WHAT THIS TASK INVOLVES: Exactly reproduce each of the entries shown below.

PROVIDED DATA:

━━━━━━━━━━━━━━━━━━━━

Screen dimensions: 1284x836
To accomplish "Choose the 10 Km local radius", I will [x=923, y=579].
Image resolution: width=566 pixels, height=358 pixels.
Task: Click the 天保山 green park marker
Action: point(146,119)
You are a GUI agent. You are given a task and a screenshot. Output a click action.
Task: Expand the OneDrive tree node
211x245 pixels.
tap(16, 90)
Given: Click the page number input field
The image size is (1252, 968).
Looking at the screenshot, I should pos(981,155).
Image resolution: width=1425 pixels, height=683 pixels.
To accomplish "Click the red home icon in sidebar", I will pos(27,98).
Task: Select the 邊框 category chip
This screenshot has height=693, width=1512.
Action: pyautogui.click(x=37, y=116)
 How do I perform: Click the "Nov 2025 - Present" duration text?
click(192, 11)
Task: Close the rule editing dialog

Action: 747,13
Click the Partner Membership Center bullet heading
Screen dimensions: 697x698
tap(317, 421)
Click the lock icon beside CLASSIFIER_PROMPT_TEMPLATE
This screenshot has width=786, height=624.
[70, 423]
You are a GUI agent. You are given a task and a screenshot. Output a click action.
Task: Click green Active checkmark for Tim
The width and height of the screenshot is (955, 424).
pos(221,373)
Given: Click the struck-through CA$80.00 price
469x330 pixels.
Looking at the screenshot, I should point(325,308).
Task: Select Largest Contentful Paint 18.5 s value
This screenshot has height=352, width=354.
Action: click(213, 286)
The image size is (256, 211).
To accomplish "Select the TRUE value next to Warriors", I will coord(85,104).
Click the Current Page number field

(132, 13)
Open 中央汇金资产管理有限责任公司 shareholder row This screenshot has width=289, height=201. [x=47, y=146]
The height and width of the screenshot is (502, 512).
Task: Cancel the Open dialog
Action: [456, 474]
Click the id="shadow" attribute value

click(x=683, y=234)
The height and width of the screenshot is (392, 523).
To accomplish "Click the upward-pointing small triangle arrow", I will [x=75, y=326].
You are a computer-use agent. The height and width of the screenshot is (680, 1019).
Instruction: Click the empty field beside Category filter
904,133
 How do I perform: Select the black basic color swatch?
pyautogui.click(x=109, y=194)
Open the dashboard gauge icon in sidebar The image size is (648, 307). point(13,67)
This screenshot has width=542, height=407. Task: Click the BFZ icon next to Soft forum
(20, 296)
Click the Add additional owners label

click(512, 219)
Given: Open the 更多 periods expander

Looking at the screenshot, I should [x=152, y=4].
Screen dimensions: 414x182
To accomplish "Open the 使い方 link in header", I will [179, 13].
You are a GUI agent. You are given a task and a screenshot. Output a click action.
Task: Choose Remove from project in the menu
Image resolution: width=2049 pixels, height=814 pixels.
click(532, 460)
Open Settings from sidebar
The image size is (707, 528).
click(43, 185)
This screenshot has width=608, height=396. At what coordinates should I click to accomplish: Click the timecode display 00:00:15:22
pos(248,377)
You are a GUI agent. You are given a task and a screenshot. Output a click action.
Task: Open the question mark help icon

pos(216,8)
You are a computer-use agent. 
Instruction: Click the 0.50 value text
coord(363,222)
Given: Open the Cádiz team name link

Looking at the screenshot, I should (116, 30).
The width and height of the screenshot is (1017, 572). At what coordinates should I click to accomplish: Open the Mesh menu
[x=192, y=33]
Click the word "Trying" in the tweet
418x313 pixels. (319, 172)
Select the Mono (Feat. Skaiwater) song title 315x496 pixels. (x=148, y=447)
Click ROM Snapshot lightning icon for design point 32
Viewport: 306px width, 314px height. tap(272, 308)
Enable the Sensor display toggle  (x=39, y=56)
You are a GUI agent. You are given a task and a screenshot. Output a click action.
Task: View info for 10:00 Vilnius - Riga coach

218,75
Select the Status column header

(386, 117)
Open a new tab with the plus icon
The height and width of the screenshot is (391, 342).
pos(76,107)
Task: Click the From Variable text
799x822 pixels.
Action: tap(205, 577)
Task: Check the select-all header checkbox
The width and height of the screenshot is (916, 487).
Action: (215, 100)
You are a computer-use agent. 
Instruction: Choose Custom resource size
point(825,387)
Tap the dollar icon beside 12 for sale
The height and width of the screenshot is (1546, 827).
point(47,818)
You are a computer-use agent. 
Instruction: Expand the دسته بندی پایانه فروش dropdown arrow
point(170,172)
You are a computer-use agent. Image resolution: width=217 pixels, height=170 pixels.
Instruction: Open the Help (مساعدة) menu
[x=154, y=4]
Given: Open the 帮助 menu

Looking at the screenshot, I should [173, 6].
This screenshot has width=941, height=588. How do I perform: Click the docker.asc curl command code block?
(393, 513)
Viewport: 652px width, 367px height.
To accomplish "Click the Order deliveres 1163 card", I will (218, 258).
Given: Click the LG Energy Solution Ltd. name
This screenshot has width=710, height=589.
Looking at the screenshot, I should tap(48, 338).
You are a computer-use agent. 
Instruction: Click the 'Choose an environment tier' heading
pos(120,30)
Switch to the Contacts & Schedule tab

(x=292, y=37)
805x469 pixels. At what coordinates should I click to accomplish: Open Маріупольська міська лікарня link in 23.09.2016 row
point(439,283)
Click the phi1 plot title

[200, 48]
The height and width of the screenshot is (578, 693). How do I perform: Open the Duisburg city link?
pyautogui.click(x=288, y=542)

━━━━━━━━━━━━━━━━━━━━

EXERCISE OUTPUT:
Screen dimensions: 1284x836
To accomplish "Choose the 10 Km local radius", I will [x=923, y=579].
Image resolution: width=566 pixels, height=358 pixels.
Task: Click the 天保山 green park marker
Action: point(146,119)
You are a GUI agent. You are given a task and a screenshot. Output a click action.
Task: Expand the OneDrive tree node
211x245 pixels.
tap(16, 90)
Given: Click the page number input field
The image size is (1252, 968).
Looking at the screenshot, I should pos(981,155).
Image resolution: width=1425 pixels, height=683 pixels.
To accomplish "Click the red home icon in sidebar", I will pos(27,98).
Task: Select the 邊框 category chip
This screenshot has height=693, width=1512.
Action: pyautogui.click(x=37, y=116)
 How do I perform: Click the "Nov 2025 - Present" duration text?
click(192, 11)
Task: Close the rule editing dialog

Action: 747,13
Click the Partner Membership Center bullet heading
Screen dimensions: 697x698
tap(317, 421)
Click the lock icon beside CLASSIFIER_PROMPT_TEMPLATE
This screenshot has width=786, height=624.
[70, 423]
You are a GUI agent. You are given a task and a screenshot. Output a click action.
Task: Click green Active checkmark for Tim
The width and height of the screenshot is (955, 424).
pos(221,373)
Given: Click the struck-through CA$80.00 price
469x330 pixels.
Looking at the screenshot, I should point(325,308).
Task: Select Largest Contentful Paint 18.5 s value
This screenshot has height=352, width=354.
Action: click(213, 286)
The image size is (256, 211).
To accomplish "Select the TRUE value next to Warriors", I will coord(85,104).
Click the Current Page number field

(132, 13)
Open 中央汇金资产管理有限责任公司 shareholder row This screenshot has width=289, height=201. [x=47, y=146]
The height and width of the screenshot is (502, 512).
Task: Cancel the Open dialog
Action: [456, 474]
Click the id="shadow" attribute value

click(x=683, y=234)
The height and width of the screenshot is (392, 523).
To accomplish "Click the upward-pointing small triangle arrow", I will [x=75, y=326].
You are a computer-use agent. The height and width of the screenshot is (680, 1019).
Instruction: Click the empty field beside Category filter
904,133
 How do I perform: Select the black basic color swatch?
pyautogui.click(x=109, y=194)
Open the dashboard gauge icon in sidebar The image size is (648, 307). point(13,67)
This screenshot has width=542, height=407. Task: Click the BFZ icon next to Soft forum
(20, 296)
Click the Add additional owners label

click(512, 219)
Given: Open the 更多 periods expander

Looking at the screenshot, I should [x=152, y=4].
Screen dimensions: 414x182
To accomplish "Open the 使い方 link in header", I will [179, 13].
You are a GUI agent. You are given a task and a screenshot. Output a click action.
Task: Choose Remove from project in the menu
Image resolution: width=2049 pixels, height=814 pixels.
click(532, 460)
Open Settings from sidebar
The image size is (707, 528).
click(43, 185)
This screenshot has width=608, height=396. At what coordinates should I click to accomplish: Click the timecode display 00:00:15:22
pos(248,377)
You are a GUI agent. You are given a task and a screenshot. Output a click action.
Task: Open the question mark help icon

pos(216,8)
You are a computer-use agent. 
Instruction: Click the 0.50 value text
coord(363,222)
Given: Open the Cádiz team name link

Looking at the screenshot, I should (116, 30).
The width and height of the screenshot is (1017, 572). At what coordinates should I click to accomplish: Open the Mesh menu
[x=192, y=33]
Click the word "Trying" in the tweet
418x313 pixels. (319, 172)
Select the Mono (Feat. Skaiwater) song title 315x496 pixels. (x=148, y=447)
Click ROM Snapshot lightning icon for design point 32
Viewport: 306px width, 314px height. tap(272, 308)
Enable the Sensor display toggle  (x=39, y=56)
You are a GUI agent. You are given a task and a screenshot. Output a click action.
Task: View info for 10:00 Vilnius - Riga coach

218,75
Select the Status column header

(386, 117)
Open a new tab with the plus icon
The height and width of the screenshot is (391, 342).
pos(76,107)
Task: Click the From Variable text
799x822 pixels.
Action: tap(205, 577)
Task: Check the select-all header checkbox
The width and height of the screenshot is (916, 487).
Action: (215, 100)
You are a computer-use agent. 
Instruction: Choose Custom resource size
point(825,387)
Tap the dollar icon beside 12 for sale
The height and width of the screenshot is (1546, 827).
point(47,818)
You are a computer-use agent. 
Instruction: Expand the دسته بندی پایانه فروش dropdown arrow
point(170,172)
You are a computer-use agent. Image resolution: width=217 pixels, height=170 pixels.
Instruction: Open the Help (مساعدة) menu
[x=154, y=4]
Given: Open the 帮助 menu

Looking at the screenshot, I should [173, 6].
This screenshot has width=941, height=588. How do I perform: Click the docker.asc curl command code block?
(393, 513)
Viewport: 652px width, 367px height.
To accomplish "Click the Order deliveres 1163 card", I will (218, 258).
Given: Click the LG Energy Solution Ltd. name
This screenshot has width=710, height=589.
Looking at the screenshot, I should tap(48, 338).
You are a computer-use agent. 
Instruction: Click the 'Choose an environment tier' heading
pos(120,30)
Switch to the Contacts & Schedule tab

(x=292, y=37)
805x469 pixels. At what coordinates should I click to accomplish: Open Маріупольська міська лікарня link in 23.09.2016 row
point(439,283)
Click the phi1 plot title

[200, 48]
The height and width of the screenshot is (578, 693). How do I perform: Open the Duisburg city link?
pyautogui.click(x=288, y=542)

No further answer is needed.